- Conference: Missouri Valley Intercollegiate Athletic Association
- Record: 12–6 (6–4 MVIAA)
- Head coach: Harter Walter (2nd season);
- Home arena: State Gymnasium

= 1916–17 Iowa State Cyclones men's basketball team =

American college basketball season

The 1916–17 Iowa State Cyclones men's basketball team (also known informally as Ames) represented Iowa State University during the 1916–17 NCAA men's basketball season.

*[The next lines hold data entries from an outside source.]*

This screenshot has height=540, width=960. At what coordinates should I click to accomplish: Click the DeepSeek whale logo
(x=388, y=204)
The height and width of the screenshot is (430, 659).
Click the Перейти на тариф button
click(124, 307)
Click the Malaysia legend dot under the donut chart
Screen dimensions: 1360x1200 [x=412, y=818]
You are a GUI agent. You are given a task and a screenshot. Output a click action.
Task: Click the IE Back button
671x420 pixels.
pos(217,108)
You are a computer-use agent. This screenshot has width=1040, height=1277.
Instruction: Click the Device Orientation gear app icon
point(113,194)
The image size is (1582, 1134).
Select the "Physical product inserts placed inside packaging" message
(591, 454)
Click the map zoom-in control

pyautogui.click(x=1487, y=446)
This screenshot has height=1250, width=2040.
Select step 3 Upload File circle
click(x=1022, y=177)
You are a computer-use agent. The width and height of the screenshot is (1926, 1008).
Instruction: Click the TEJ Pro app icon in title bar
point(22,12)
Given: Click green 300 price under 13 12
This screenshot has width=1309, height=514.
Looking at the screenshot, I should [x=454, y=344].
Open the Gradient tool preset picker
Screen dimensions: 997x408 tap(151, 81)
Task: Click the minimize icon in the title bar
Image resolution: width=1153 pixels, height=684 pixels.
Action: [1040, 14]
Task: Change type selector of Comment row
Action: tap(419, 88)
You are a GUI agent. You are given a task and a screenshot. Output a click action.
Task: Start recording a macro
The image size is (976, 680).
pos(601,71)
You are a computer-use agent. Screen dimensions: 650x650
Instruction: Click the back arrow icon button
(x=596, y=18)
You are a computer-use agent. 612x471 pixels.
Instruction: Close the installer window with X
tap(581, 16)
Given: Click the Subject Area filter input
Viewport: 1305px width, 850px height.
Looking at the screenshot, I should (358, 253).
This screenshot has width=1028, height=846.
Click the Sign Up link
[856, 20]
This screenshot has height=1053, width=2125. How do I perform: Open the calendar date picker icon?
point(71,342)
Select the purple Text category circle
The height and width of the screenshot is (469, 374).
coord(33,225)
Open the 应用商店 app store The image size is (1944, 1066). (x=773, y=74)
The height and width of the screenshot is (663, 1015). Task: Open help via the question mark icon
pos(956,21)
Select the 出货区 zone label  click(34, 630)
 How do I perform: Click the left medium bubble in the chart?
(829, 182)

The Cyclones were coached by Harter Walter, who was in his second season with the Cyclones. They played their home games at the State Gymnasium in Ames, Iowa.

They finished the season 12–6, 6–4 in Missouri Valley play to finish in third place.

== Schedule and results ==

| Date time, TV | Rank^{#} | Opponent^{#} | Result | Record | Site city, state |
Regular season
| December 16, 1916* |  | Central | W 32–19 | 1–0 | State Gymnasium Ames, Iowa |
| January 2, 1917* |  | Simpson | L 13–18 | 1–1 | State Gymnasium Ames, Iowa |
| January 6, 1917* |  | Iowa State Teachers Iowa Big Four | W 22–15 | 2–1 | State Gymnasium Ames, Iowa |
| January 12, 1917 |  | at Missouri | L 25–28 | 2–2 (0–1) | Rothwell Gymnasium Columbia, Missouri |
| January 13, 1917 |  | at Missouri | W 22–21 | 3–2 (1–1) | Rothwell Gymnasium Columbia, Missouri |
| January 18, 1917 |  | Kansas | L 13–30 | 3–3 (1–2) | State Gymnasium Ames, Iowa |
| January 19, 1917 |  | Kansas | L 9–25 | 3–4 (1–3) | State Gymnasium Ames, Iowa |
| January 26, 1917 4:00 pm |  | at Drake Iowa Big Four | W 25–21 | 4–4 (2–3) | Alumni Gymnasium Des Moines, Iowa |
| February 6, 1917* |  | at Grinnell | W 18–8 | 5–4 | Grinnell, Iowa |
| February 10, 1917* |  | Chicago | W 27–20 | 6–4 | State Gymnasium (2,500) Ames, Iowa |
| February 13, 1917 |  | Drake Iowa Big Four | W 25–9 | 7–4 (3–3) | State Gymnasium Ames, Iowa |
| February 16, 1917* |  | Iowa CyHawk Rivalry | W 24–12 | 8–4 | State Gymnasium Ames, Iowa |
| February 22, 1917 |  | Nebraska | W 19–7 | 9–4 (4–3) | State Gymnasium Ames, Iowa |
| February 23, 1917 |  | Nebraska | W 24–17 | 10–4 (5–3) | State Gymnasium Ames, Iowa |
| February 27, 1917* |  | at Iowa CyHawk Rivalry | L 13–15 | 10–5 | First Iowa Armory Iowa City, Iowa |
| March 3, 1917* |  | Grinnell | W 25–19 | 11–5 | State Gymnasium Ames, Iowa |
| March 9, 1917 |  | at Nebraska | W 24–22 | 12–5 (6–3) | Grant Memorial Hall Lincoln, Nebraska |
| March 10, 1917 |  | at Nebraska | L 21–24 | 12–6 (6–4) | Grant Memorial Hall Lincoln, Nebraska |
*Non-conference game. ^{#}Rankings from AP poll. (#) Tournament seedings in parentheses. All times are in Central Time.